While we wait for this speculative idea to balance out, lower real wages buys fewer goods as the price of those goods rises. That means stretching the family budget even more. That’s what we’re experiencing now with higher grocery, clothing, and gasoline bills.

I have no idea if this is where Gov. Perry is coming from, but what’s really behind conservatives’ view on this issue is that the wealthy get hurt a lot more by inflation than by unemployment, and visa-versa for the middle class. (Remember, I’m talking 2-4% inflation here, nothing higher.)

I don’t know where Perry is coming from either but this is fine-tuning central planning run amok. So instead of 0-2% Mr. Bernstein wants 2-4%. He has more faith in central bankers than I do. These are macro, national numbers. People who live in different regions of the country, have different buying habits and preferences in their family budgets, and on the margins will be impacted differently. Note also regulations and fiscal policy can have an impact on prices. See, for example, the price of corn as a result of subsidies and regulations to encourage using corn for ethanol fuel. The combination of monetary, fiscal, and regulatory policy impacts prices.

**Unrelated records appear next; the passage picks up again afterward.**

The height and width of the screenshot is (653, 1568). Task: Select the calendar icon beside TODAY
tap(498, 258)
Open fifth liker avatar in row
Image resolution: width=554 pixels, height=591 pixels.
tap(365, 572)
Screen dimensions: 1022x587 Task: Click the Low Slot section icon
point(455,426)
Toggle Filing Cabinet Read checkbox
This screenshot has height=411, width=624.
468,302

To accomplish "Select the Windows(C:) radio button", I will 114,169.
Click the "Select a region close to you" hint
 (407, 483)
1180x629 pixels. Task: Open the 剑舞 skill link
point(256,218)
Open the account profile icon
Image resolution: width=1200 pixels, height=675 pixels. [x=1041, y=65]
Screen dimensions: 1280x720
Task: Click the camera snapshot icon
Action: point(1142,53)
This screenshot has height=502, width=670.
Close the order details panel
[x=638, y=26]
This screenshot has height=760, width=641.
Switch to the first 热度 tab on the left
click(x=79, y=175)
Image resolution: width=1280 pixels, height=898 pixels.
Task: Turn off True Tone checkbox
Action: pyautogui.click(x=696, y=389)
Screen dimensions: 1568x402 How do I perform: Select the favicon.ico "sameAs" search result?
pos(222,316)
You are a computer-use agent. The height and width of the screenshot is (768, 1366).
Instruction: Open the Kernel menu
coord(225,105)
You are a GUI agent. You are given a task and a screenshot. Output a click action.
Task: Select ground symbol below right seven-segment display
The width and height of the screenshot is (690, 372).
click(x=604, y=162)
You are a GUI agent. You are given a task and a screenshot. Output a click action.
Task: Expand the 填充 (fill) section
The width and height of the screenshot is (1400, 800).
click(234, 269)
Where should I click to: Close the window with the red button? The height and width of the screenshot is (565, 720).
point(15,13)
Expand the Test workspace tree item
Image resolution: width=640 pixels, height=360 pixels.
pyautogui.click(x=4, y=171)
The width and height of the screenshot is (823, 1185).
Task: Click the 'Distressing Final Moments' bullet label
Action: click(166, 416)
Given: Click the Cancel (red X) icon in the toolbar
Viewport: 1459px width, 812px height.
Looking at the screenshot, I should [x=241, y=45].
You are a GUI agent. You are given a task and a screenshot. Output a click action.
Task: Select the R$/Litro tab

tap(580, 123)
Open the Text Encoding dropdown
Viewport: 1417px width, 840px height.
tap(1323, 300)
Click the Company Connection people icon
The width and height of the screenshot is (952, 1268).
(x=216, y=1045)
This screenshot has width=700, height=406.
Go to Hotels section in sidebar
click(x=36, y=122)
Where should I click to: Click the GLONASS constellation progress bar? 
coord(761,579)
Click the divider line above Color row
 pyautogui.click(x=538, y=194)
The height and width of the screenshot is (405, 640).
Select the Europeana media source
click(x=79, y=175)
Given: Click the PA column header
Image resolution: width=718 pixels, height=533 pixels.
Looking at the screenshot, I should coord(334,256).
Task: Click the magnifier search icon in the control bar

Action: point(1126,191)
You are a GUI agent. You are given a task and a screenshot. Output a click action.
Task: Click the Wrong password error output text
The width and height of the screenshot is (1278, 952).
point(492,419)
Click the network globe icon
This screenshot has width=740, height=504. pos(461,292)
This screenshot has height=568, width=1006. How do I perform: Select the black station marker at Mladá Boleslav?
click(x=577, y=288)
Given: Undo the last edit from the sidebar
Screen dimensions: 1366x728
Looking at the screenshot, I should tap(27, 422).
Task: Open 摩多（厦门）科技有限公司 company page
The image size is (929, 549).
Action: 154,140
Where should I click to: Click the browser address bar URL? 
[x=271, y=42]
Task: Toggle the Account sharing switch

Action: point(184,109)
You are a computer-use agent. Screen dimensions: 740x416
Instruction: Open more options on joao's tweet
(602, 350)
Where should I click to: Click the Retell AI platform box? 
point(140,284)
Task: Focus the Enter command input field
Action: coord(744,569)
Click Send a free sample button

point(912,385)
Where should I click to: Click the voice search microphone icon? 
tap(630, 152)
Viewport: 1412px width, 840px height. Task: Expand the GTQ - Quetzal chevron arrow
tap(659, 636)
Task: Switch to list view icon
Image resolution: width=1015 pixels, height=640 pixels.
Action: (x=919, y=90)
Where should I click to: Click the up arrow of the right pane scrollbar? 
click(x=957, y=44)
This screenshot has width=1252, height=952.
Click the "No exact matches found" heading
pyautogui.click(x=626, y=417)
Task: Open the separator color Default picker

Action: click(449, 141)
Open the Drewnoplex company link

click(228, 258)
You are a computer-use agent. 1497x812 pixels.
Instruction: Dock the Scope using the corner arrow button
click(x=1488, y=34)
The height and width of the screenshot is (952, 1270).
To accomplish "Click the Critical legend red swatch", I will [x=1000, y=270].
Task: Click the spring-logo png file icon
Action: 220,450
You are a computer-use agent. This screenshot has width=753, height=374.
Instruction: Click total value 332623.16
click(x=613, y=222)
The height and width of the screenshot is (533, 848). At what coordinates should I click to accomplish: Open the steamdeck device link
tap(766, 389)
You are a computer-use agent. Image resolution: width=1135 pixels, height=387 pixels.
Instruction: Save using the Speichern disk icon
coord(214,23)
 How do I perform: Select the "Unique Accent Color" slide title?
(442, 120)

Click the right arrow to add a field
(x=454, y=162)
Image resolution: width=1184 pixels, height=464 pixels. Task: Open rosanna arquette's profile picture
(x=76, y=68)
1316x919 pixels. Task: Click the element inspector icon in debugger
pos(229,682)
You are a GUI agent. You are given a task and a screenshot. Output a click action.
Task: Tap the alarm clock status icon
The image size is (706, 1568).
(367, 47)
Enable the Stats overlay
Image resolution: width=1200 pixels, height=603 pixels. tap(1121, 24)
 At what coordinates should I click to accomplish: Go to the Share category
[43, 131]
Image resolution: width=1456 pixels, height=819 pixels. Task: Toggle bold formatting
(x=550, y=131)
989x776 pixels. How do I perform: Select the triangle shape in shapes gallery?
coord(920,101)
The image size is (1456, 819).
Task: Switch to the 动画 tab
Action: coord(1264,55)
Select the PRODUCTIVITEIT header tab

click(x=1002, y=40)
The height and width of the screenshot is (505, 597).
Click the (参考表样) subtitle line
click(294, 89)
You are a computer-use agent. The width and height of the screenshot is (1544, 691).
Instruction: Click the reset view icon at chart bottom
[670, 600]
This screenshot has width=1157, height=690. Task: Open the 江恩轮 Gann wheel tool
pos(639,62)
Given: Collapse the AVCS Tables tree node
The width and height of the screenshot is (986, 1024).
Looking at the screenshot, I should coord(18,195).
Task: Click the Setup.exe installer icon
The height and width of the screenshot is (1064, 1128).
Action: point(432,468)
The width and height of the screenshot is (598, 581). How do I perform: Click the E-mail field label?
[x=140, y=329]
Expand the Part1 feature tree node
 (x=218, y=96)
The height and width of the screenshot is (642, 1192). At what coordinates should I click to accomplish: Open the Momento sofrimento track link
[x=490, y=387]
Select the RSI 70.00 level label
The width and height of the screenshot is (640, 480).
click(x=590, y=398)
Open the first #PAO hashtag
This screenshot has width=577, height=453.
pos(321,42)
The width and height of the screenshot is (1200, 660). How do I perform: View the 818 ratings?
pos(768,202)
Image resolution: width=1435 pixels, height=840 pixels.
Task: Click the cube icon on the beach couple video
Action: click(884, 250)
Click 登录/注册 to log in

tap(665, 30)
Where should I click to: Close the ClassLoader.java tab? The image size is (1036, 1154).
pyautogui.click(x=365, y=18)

For those living off of capital (versus labor) income, inflation erodes their assets, their wealth, their capital. So lower real interest rates, faster growth, lower unemployment ain’t what gets them out of bed in the morning. That’s also why the editorial page of the WSJ, for example, permanently campaigns against anything that would “weaken” the dollar.

The middle class has investments, ie turning their savings into capital — stocks, bonds, real estate. If it hurts those living off of capital, it hurts the rest of us. Worse, Mr. Bernstein divides people into groups. I guess some people can be sacrificed for others and we’re not in this together.  Mr. Bernstein wants stagflation again.